• [Work instruction]: Rewrite the data from the line with "Find the location of a" to the line with "cumulative-label: 959 is", replacing "particular" with "specific" and leaving everything else unchanged. Omit the pictures from your answer.

** Data for this task follows **

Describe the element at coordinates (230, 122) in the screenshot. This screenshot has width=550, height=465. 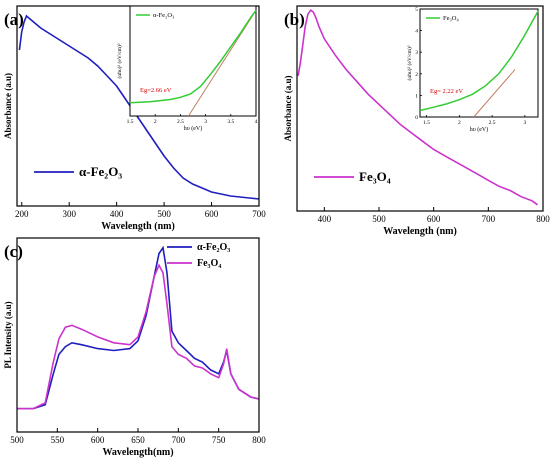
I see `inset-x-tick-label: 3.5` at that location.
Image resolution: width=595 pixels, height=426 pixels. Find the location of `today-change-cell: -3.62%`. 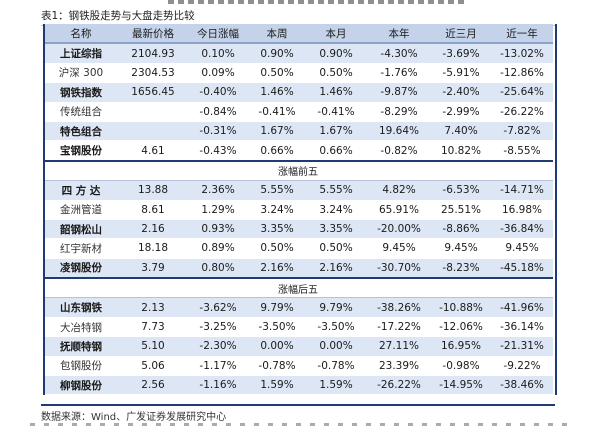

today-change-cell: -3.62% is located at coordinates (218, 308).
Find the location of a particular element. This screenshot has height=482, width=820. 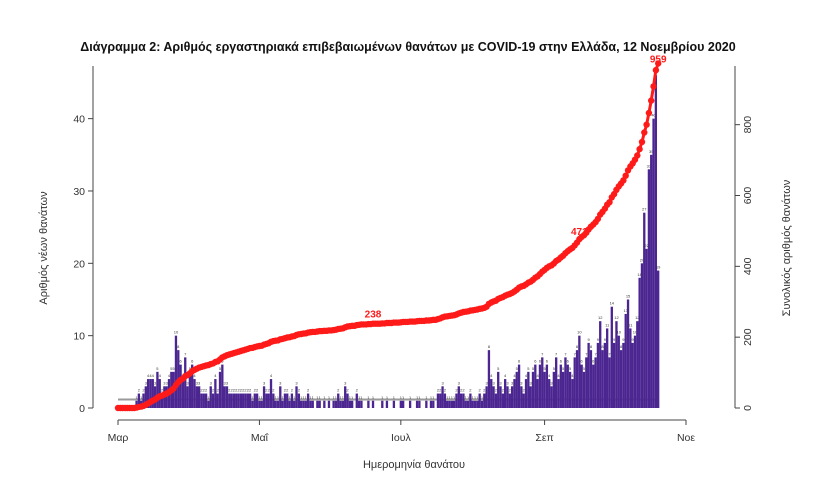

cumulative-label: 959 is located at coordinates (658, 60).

** End of Data for this task **
** Data for this task follows **

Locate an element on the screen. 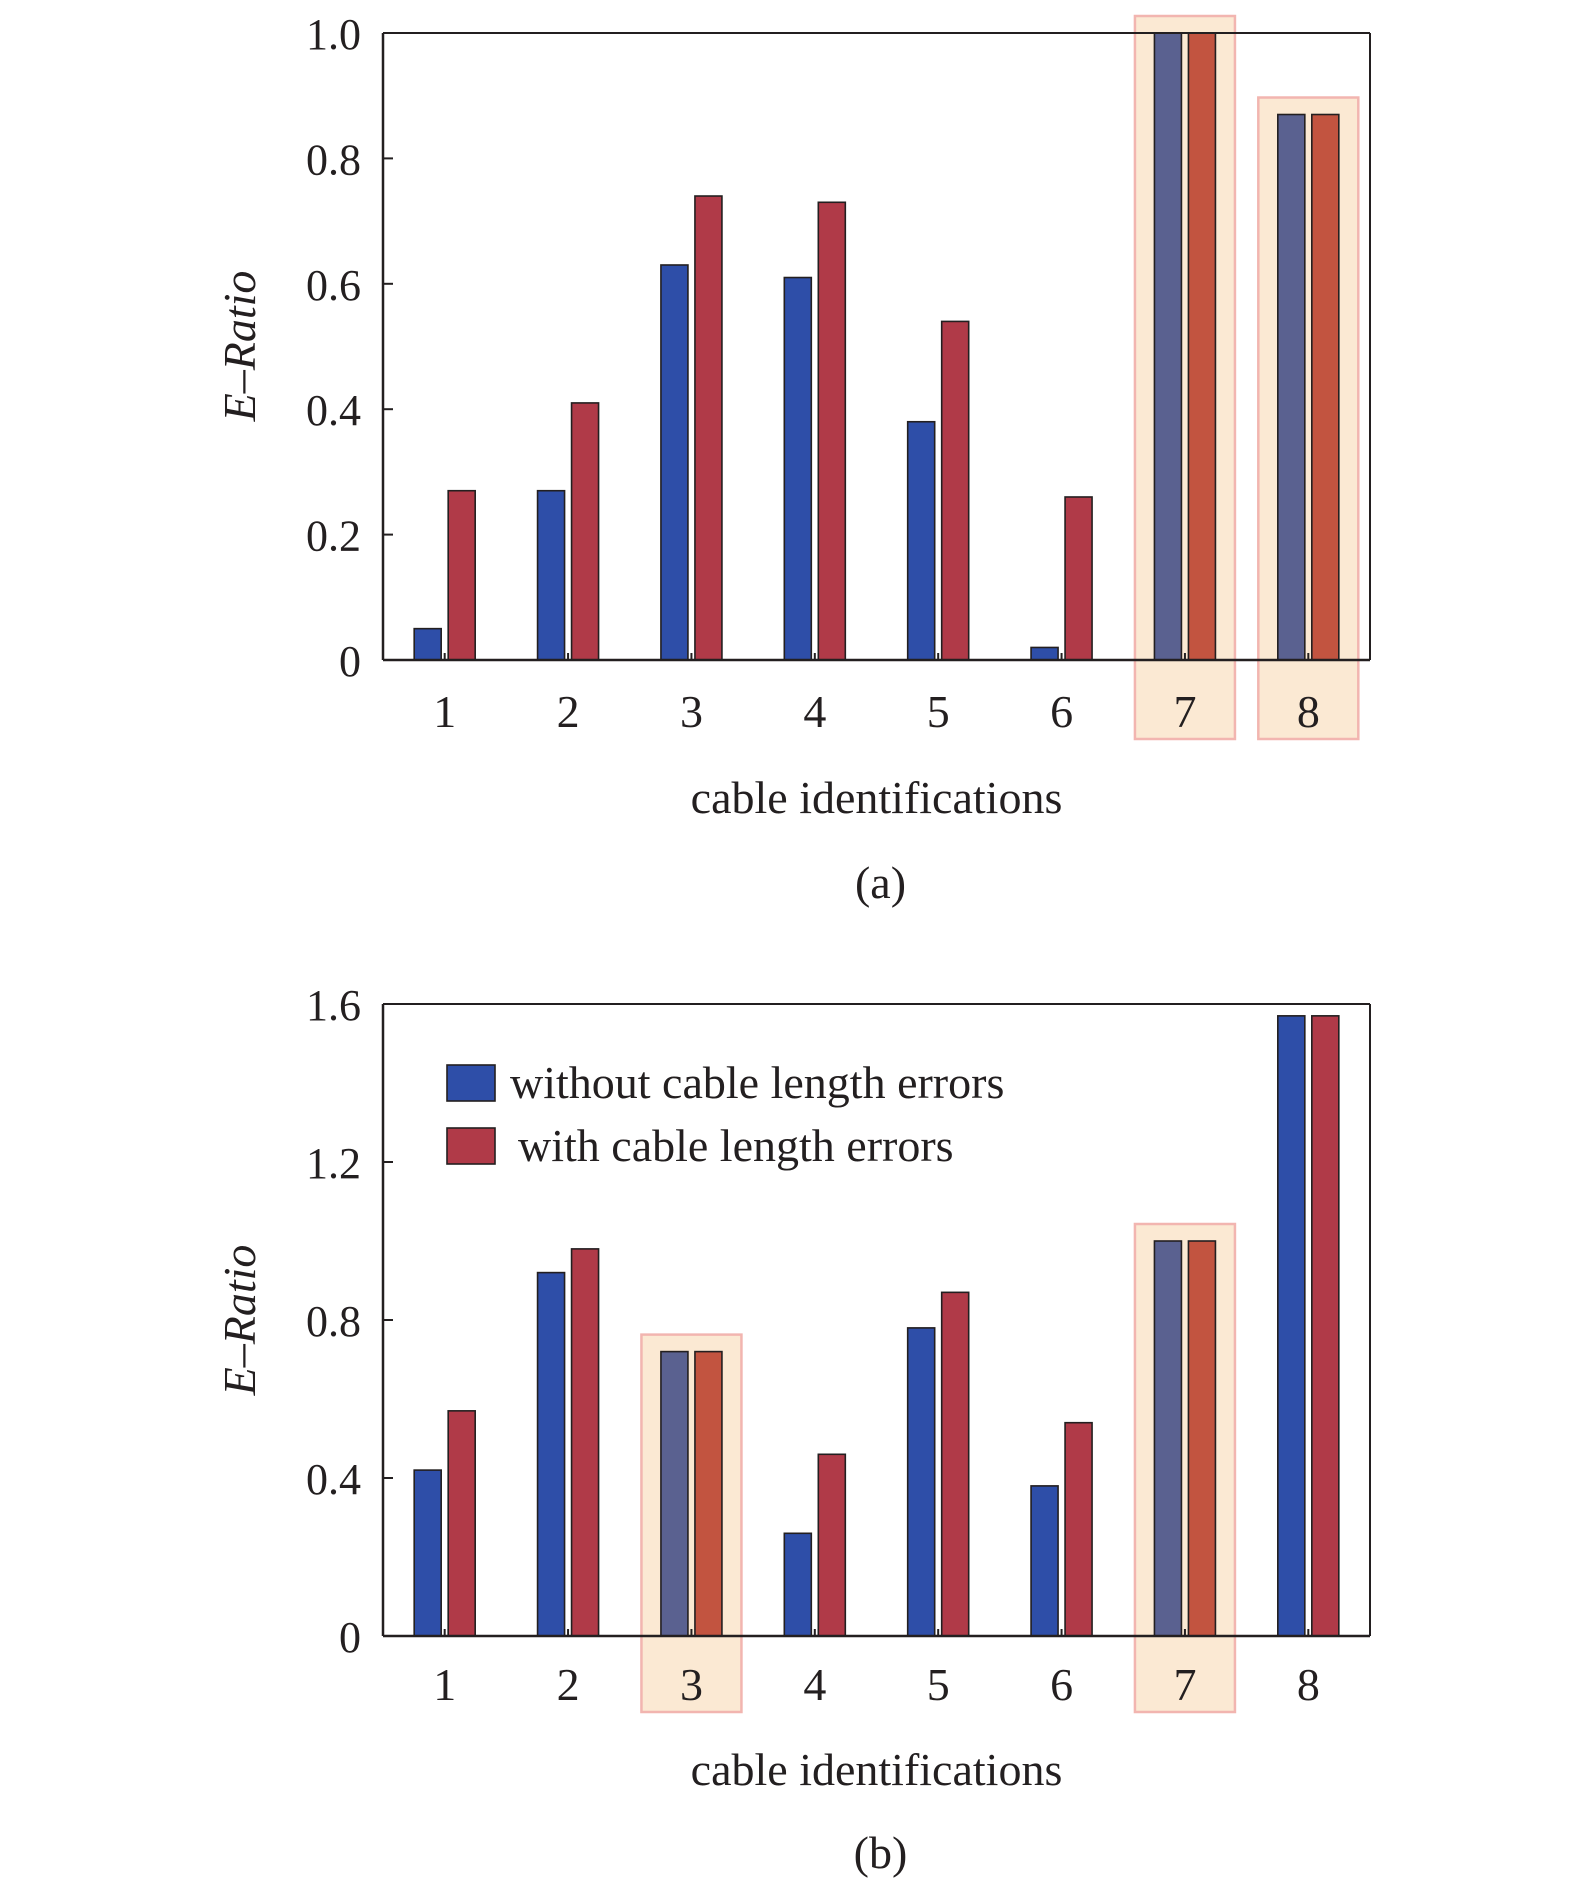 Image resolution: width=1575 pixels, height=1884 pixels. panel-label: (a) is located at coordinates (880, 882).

** End of Data for this task **

• [Answer below]:
Find the location of a specific element. This screenshot has height=482, width=820. 

cumulative-label: 959 is located at coordinates (658, 60).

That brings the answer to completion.